What is asked
Locate every line in the items below that contains the string "Instruction", with case counting, and copy each of those lines.

········

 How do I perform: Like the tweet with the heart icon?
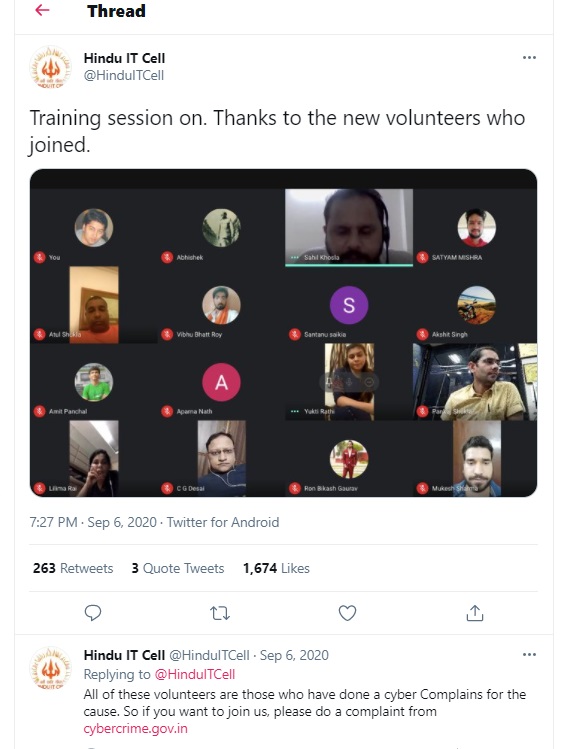tap(347, 613)
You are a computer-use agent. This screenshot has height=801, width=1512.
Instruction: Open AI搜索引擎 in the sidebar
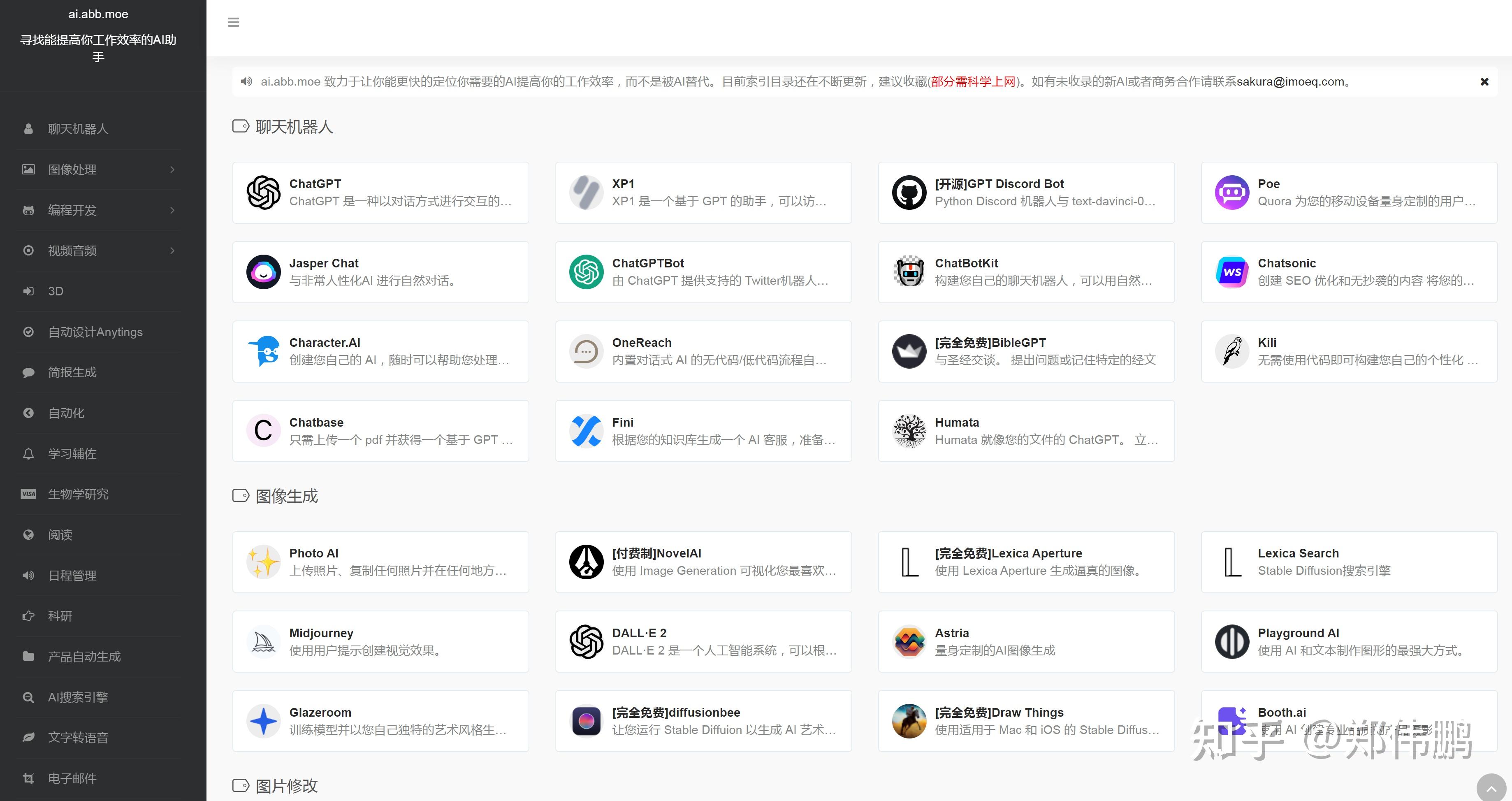click(x=78, y=697)
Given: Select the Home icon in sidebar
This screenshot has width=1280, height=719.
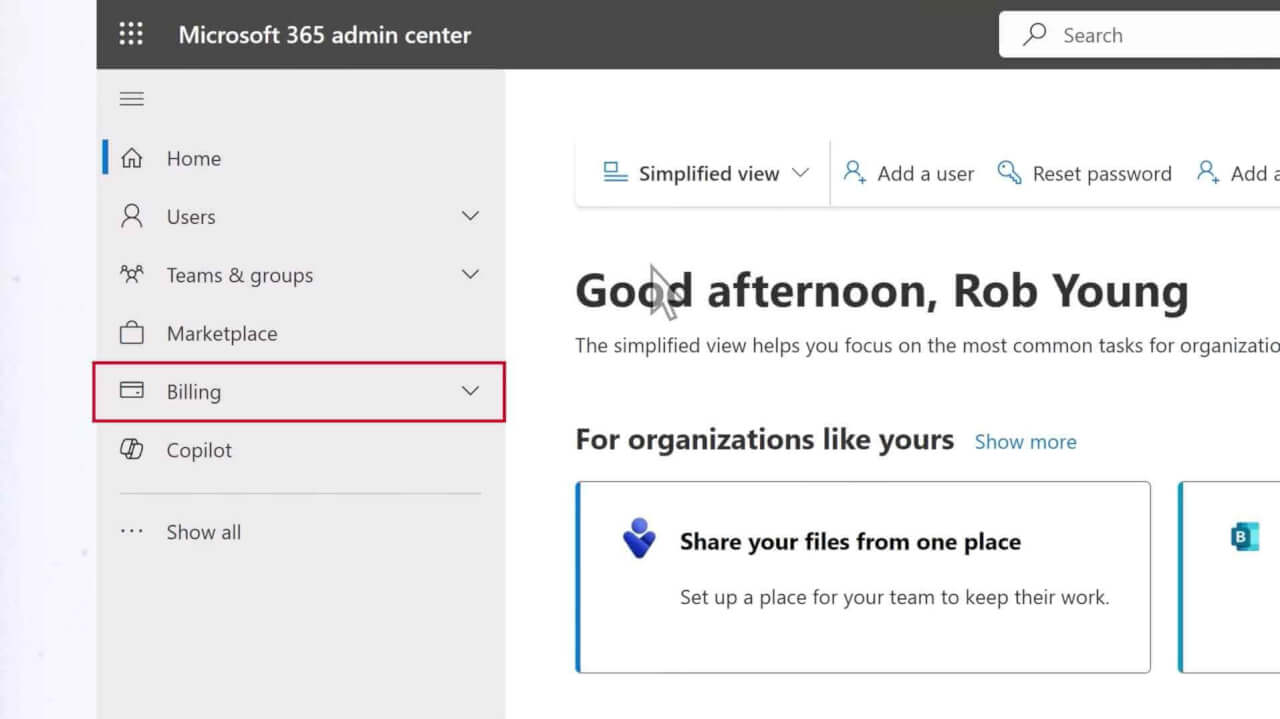Looking at the screenshot, I should pos(131,158).
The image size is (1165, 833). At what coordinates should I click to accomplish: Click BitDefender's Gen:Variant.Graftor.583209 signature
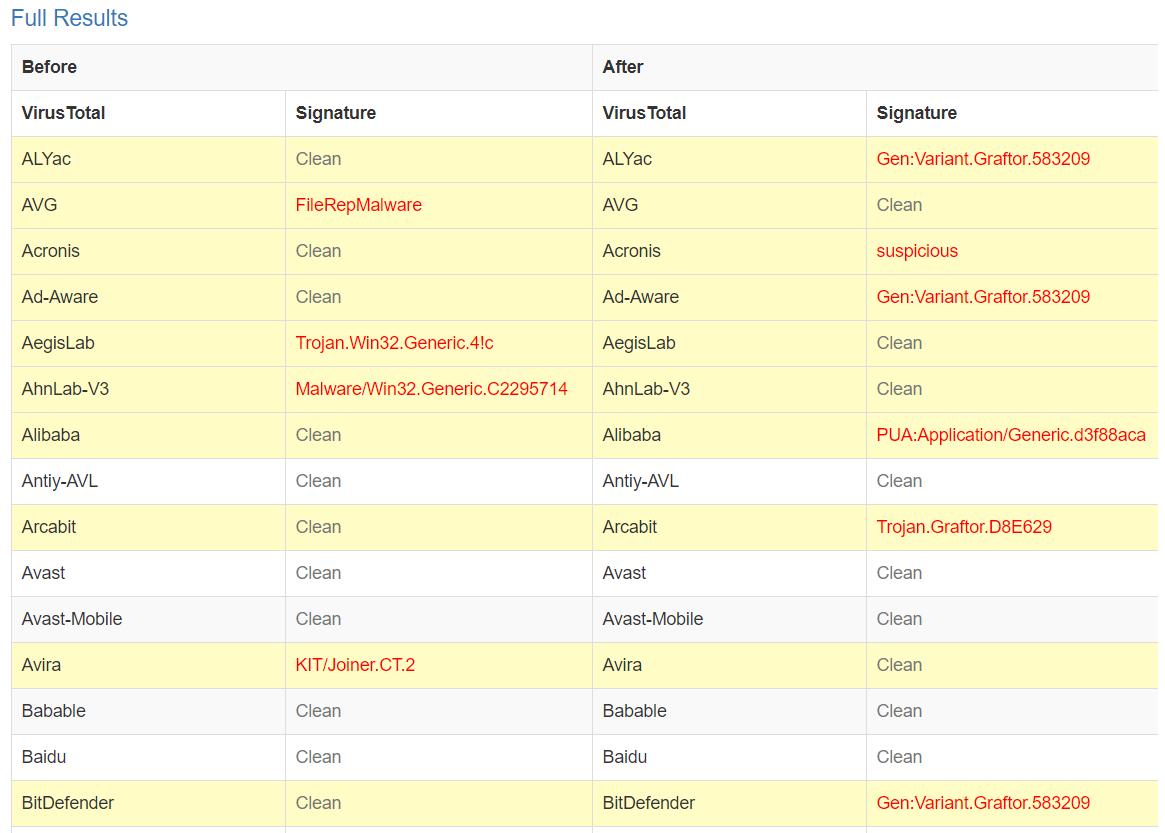point(983,803)
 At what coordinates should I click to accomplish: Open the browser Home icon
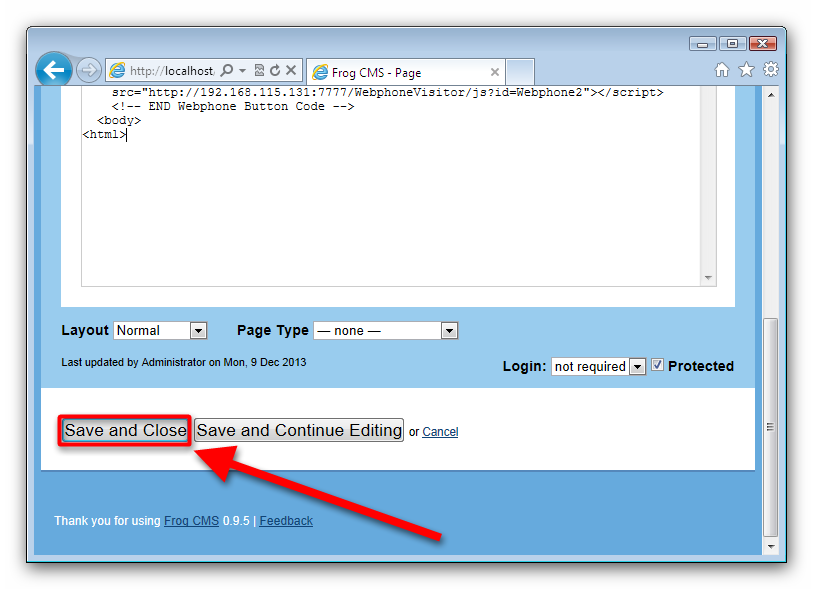click(722, 70)
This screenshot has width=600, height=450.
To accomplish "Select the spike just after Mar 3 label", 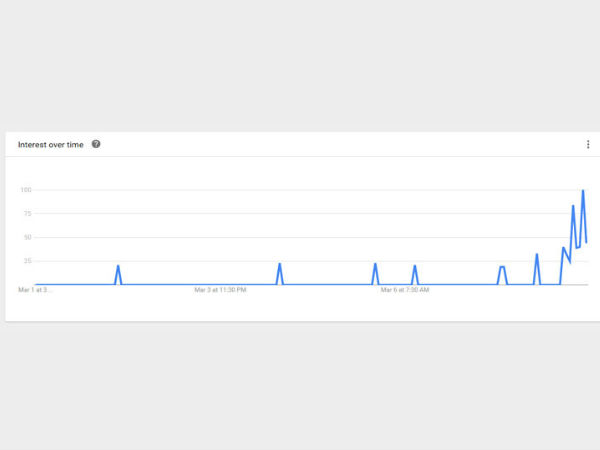I will [280, 264].
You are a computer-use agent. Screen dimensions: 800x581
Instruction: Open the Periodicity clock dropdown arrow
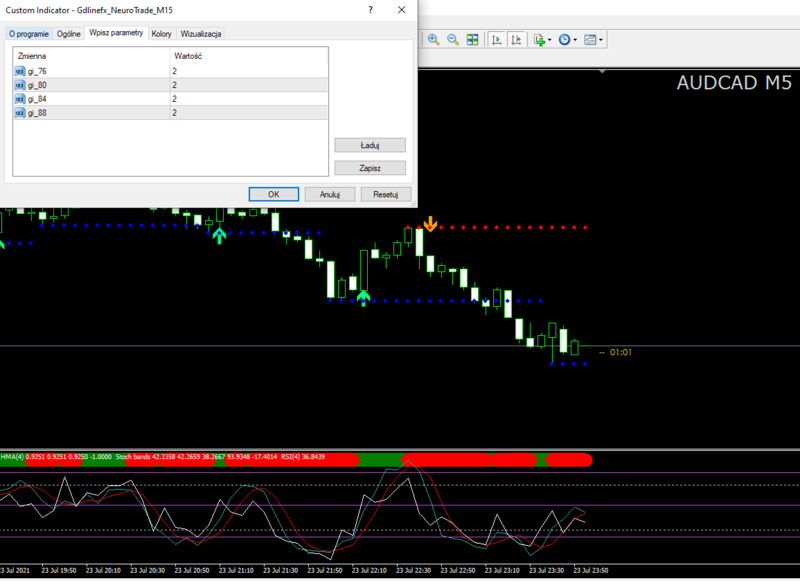pos(575,40)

········

Solution for this problem
Instruction: Open AI搜索引擎 in the sidebar
Instruction: Open the Periodicity clock dropdown arrow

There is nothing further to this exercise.